(Stored items)
-----
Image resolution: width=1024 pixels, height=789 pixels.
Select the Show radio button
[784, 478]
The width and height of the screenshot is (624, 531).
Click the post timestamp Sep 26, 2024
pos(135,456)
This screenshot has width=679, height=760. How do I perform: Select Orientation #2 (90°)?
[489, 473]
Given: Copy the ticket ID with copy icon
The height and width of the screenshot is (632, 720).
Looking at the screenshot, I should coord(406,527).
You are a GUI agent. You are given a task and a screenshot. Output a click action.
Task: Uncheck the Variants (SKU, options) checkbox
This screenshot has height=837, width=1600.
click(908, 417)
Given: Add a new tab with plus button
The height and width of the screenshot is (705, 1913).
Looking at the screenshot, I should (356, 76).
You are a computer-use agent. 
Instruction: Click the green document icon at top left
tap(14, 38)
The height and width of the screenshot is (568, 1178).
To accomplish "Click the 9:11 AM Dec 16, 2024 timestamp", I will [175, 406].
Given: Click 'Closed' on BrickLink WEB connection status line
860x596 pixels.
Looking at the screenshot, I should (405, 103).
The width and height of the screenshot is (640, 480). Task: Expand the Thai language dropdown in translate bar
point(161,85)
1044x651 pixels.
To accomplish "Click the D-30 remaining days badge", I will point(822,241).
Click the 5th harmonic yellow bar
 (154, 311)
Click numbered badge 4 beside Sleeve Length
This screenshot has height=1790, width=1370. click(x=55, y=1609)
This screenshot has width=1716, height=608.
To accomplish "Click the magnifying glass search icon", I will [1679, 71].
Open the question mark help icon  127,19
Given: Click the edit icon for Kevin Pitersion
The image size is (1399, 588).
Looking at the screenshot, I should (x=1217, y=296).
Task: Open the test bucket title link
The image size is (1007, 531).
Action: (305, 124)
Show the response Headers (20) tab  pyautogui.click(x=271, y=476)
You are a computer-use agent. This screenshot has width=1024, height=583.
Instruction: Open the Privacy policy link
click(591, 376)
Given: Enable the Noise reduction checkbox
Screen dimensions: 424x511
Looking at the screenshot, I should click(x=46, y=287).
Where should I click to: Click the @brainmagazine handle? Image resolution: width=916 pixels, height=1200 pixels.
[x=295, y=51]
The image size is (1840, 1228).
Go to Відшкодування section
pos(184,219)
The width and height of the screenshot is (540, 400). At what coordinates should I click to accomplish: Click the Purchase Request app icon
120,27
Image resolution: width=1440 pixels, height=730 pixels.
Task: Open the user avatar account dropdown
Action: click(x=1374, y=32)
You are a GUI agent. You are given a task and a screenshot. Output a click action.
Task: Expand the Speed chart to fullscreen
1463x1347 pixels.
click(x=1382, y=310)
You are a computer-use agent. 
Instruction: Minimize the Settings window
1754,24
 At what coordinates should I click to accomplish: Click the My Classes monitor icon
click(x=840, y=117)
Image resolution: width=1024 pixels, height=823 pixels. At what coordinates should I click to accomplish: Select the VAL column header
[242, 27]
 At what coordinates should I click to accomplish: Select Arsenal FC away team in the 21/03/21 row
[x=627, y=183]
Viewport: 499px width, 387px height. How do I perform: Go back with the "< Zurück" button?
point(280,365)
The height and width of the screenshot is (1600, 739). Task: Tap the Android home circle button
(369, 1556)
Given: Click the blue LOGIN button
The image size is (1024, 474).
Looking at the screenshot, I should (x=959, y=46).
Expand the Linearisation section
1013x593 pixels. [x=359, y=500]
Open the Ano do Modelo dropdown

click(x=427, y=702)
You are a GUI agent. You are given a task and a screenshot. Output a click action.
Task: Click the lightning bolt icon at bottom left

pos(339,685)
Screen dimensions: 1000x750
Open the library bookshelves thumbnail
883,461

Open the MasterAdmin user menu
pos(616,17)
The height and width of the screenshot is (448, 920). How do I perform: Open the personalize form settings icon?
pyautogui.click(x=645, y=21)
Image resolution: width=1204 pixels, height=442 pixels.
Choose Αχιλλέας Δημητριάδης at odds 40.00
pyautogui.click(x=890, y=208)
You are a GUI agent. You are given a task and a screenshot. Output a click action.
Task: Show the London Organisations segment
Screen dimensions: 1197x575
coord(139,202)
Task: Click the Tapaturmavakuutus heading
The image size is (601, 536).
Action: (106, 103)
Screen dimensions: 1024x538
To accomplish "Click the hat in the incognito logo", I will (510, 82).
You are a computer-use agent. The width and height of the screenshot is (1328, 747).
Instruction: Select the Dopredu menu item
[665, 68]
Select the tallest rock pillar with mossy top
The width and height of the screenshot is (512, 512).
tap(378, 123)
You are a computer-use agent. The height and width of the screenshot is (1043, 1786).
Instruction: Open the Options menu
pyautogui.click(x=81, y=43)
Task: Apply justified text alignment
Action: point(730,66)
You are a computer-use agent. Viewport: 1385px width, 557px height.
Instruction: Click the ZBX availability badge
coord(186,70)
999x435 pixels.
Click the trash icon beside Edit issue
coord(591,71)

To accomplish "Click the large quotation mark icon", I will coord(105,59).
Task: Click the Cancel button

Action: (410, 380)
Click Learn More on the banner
-----
The problem:
Working from the entries above, find every line in which the word "mark" occurs and copy it.

Response for this exercise:
Open the question mark help icon  127,19
To accomplish "Click the large quotation mark icon", I will coord(105,59).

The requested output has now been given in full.